Shiki-Jitsu review

Posted by kevin at 5:18am on Saturday, May 12, 2007 EDT

Filed under: Drama

Shiki-Jitsu (literally “Ritual Day") was Hideaki Anno’s second live-action feature film – the first being Love & Pop. But visually the two films couldn’t be further apart. Although Shiki-Jitsu loosely involves the shooting of a documentary, Anno ditches the oddly-placed and sometimes shaky camera angles utilized in Love & Pop for a more traditional cinematic style using 35mm film and a surreal color palette which often ranges anywhere from red to redder.

An important aspect of understanding this story is knowing the inspiration behind it. Ayako Fujitani is actually uber-tool Stephen Seagal’s daughter and she wrote the novel after the time she spent in Los Angeles during filming of his 1998 film The Patriot. That was an emotionally trying time in her life and she decided to write a fictional story based on that, also drawing on her feelings of alienation growing up as a multiracial child in Japan.

Shiki-Jitsu tells the story of an anime director (played by real-life indie director Shuji Awai) who returns to his hometown and meets a very oddly dressed young woman (Ayako Fujitani) who seems to be at best eccentric, and at worst completely bonkers. She gives him a pack of cigarettes (he’s out) and casually mentions that tomorrow is her birthday. He goes back to her the next day bearing gifts but she refuses them, fending off his hand-outs with her ever-present red umbrella before once again explaining “tomorrow is my birthday”. Apparently tomorrow is always her birthday, a fact that initially seems like an oddball catchphrase but as more days go by it seems more like a side-effect of her vastly damaged psyche.

The director feels a pull to stay with the girl and help her through her problems because he sees an ironic parallel in their respective situations. He wants to escape his life in fiction by dealing more in reality and she wants to escape reality by creating a fictional life for herself. He decides to start recording her day-to-day activities under the pretext of filming a documentary.

They spend most every day together over the next month, with him witnessing the best and worst aspects of her personality over that time. She has obvious suicidal tendencies. For instance, every day at 6am she climbs onto the ledge of her roof and makes a conscious decision about whether she’s okay or not. If she’s okay she doesn’t jump off. Over time she incorporates his presence into her daily ritual to the point where she begins to need him around to feel okay. When he’s not around or doesn’t say the right thing to quell her fear of abandonment she becomes reclusive and temperamental. Over time he begins to feel the burden of her mental state but whenever he lets that show she notices and her behavior gets even more erratic out of the fear that he’ll end up hating her. He starts to wonder if he can ever really help her or if one morning she’ll climb out onto that ledge and decide she’s really not okay after all.

I will freely admit that for nearly two full hours I was riveted by this film.
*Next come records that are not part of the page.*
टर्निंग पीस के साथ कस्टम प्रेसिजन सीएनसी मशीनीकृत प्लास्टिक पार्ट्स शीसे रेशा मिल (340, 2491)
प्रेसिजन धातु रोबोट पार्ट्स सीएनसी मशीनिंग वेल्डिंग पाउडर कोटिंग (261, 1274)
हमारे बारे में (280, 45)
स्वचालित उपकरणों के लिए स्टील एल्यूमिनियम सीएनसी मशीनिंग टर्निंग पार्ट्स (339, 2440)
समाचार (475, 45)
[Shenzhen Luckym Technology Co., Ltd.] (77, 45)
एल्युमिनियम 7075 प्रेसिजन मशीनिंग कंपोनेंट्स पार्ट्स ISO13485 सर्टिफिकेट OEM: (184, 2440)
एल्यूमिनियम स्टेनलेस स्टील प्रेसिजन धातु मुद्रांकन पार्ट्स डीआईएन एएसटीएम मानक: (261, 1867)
So much so that I may have expected too much from the ending. I know I at least expected a big reveal or shocking plot twist. What I got was Ally Sheedy in The Breakfast Club. The only twist in this one is that there is no twist. Two solid hours of melodramatic build-up and then ffft, fizzle. Now, does that mean I completely hated this movie? Absolutely not - I actually liked it a lot. The visuals are fantastic, the pacing is perfect, and Fujitani is nothing short of amazing as an emotionally-disturbed recluse (at times I wondered how much of it was acting). All I’m saying is that for me, when it comes to Shiki-Jitsu the satisfaction gleaned from the experience is more about the ride than the actual destination.